My slight disappointment with Catastrophe lies in the quality control area. The first two episodes were exceptional and, for me, those since a little bit uneven. As the basic story (and Horgan’s pregnancy) develops, the sometimes left-field and outrageous plot twists seem out of character, so that the viewer becomes unsure whether to take the project as a drama with elements of humour or rather as a series of events linking a comedy sketch show. That said, Catastrophe has had a promising start.
I am also very much enjoying Wolf Hall, BBC2’s adaptation of Hilary Mantell’s Wolf Hall and Bring Up The Bodies – the first two of her intended trilogy of historically-based novels covering the life of Thomas Cromwell in 16th Century England, to be completed with publication of The Mirror and The Light later this year – which features many of the British acting establishment and strong performances by both Mark Rylance as Cromwell and Damien Lewis as Henry VIII.
The BBC has invested much time, effort and money in this series and it seems to have paid off.
According to reports I have read, there was some controversy over the first two episodes, majoring around the alleged lack of production lighting and the slow and/or confusing nature of the story.
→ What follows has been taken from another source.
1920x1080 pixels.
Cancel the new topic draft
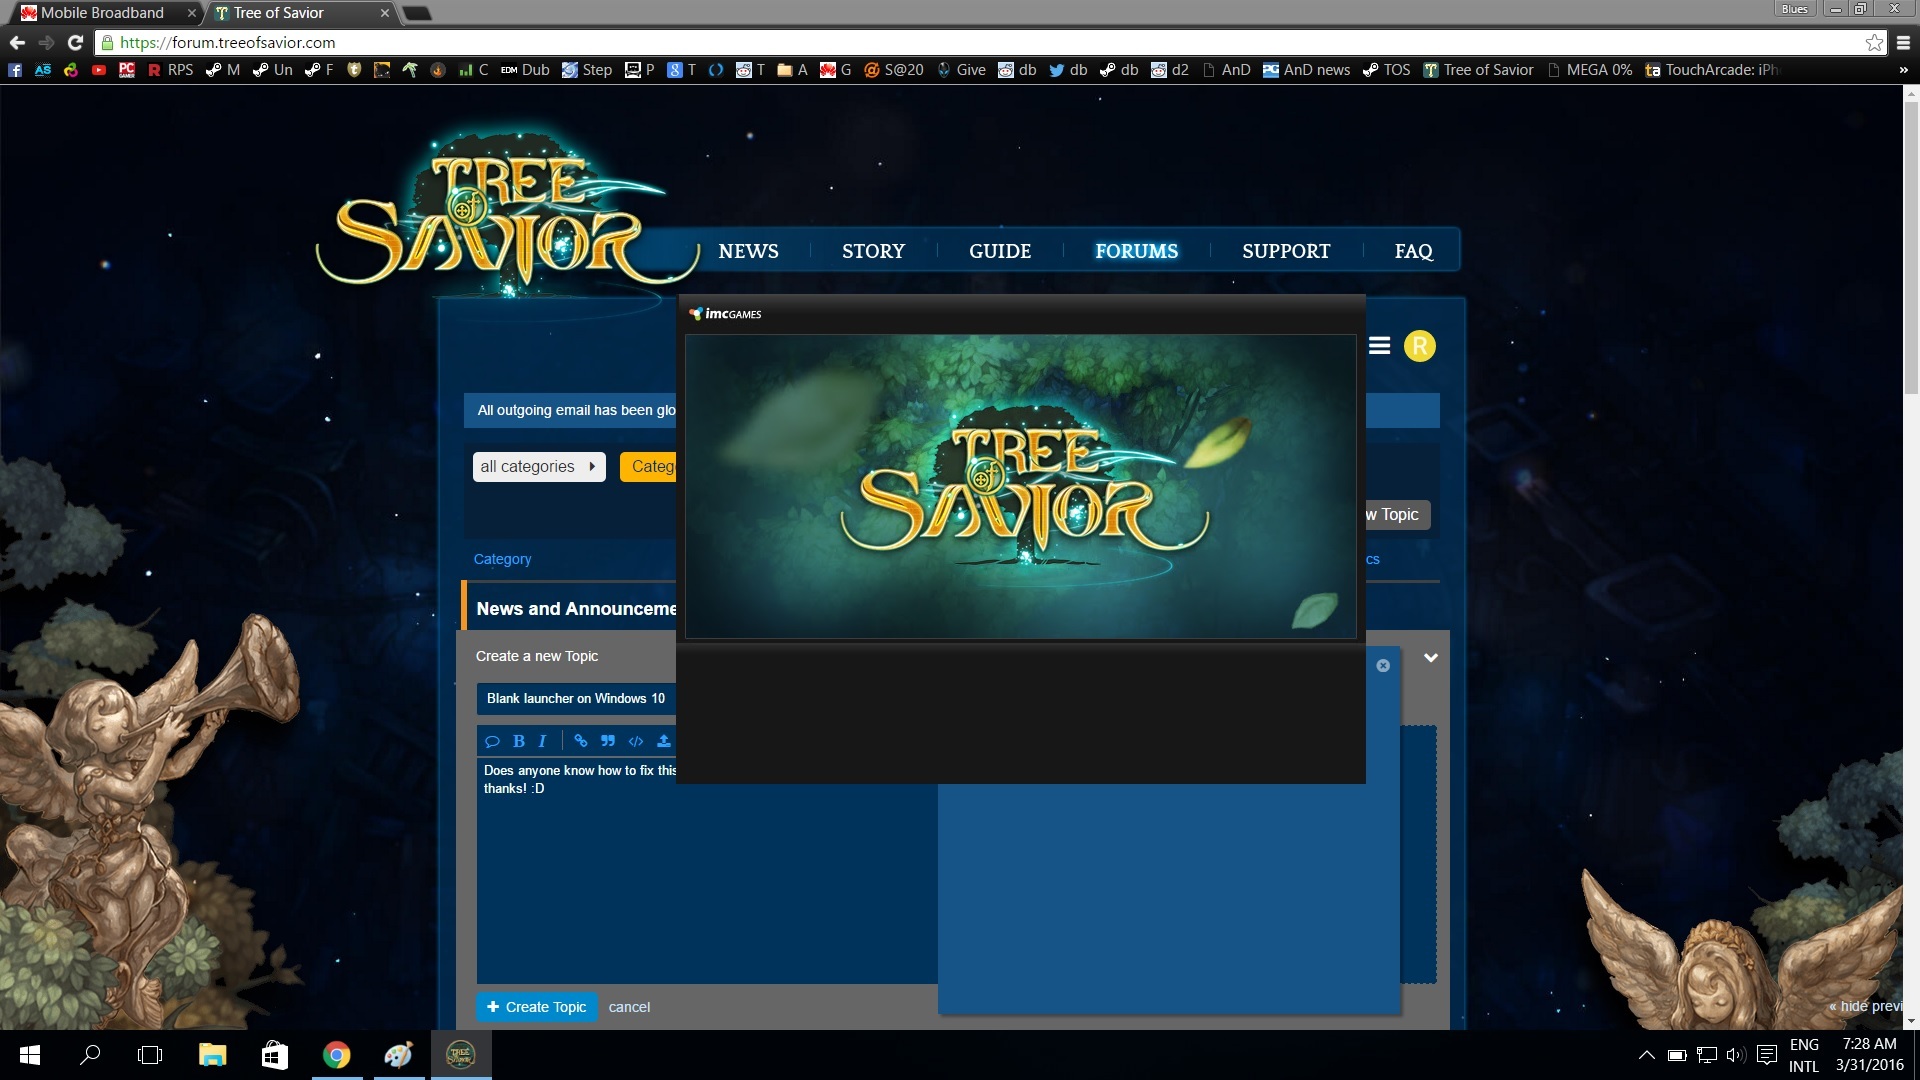[x=629, y=1007]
The production lighting issue (echoing the criticism of the Beeb’s Jamaica Inn series last year in relation to mumbled lines and sound quality) perhaps illustrates the gap between modern viewer expectation and the producers’ desire for authenticity.
If in reality the 16th Century was lit solely by candles, then arguably you cannot have interior castle scenes played out in eye-watering 10,000-watt electric bulb studio lighting just for the benefit of Mrs Buggins, living at 16A Acacia Avenue, Solihull in 2015.
As for the pace of the story, as a viewer I was and remain in a somewhat advantageous position. I last personally covered 16th Century English history about fifty years ago at school and can remember little of the detail. In addition, by choice, I do not read fiction and have not flicked through even a single page of La Mantell’s work, though I understand some modern historians have gained a degree of publicity for themselves by nick-picking at some of her narratives, characterisations and lack of on-set authenticity regarding fixtures, fittings, furnishing and detailed court etiquette.
Instead I have just switched on, sat back in my armchair and let the whole thing wash over me, accepting the producers’ offering at its own face value. I am relatively unfamiliar with the acting of Damien Lewis – and have never set eyes upon Mark Rylance at work previously – and am highly impressed with both.
Rylance in particular seems to have mastered the art of saying more by doing and saying less. It is difficult to take one’s eyes off him because you are seduced into imagining that you can see him actually listening to the other actor’s lines before reacting and also thinking before, as a conversation is about to begin, he speaks for the first time.
As a result, Wolf Hall gains a big thumb’s up from me. I don’t care about its detailed historical accuracy or the occasions when I become momentarily confused by the story and/or who exactly is who and why. I return to it each week because I am willingly seduced by the acting of Lewis and Rylance and the (okay perhaps false) impression that I am watching 16th Century history as it actually happens.
You cannot get better television than that.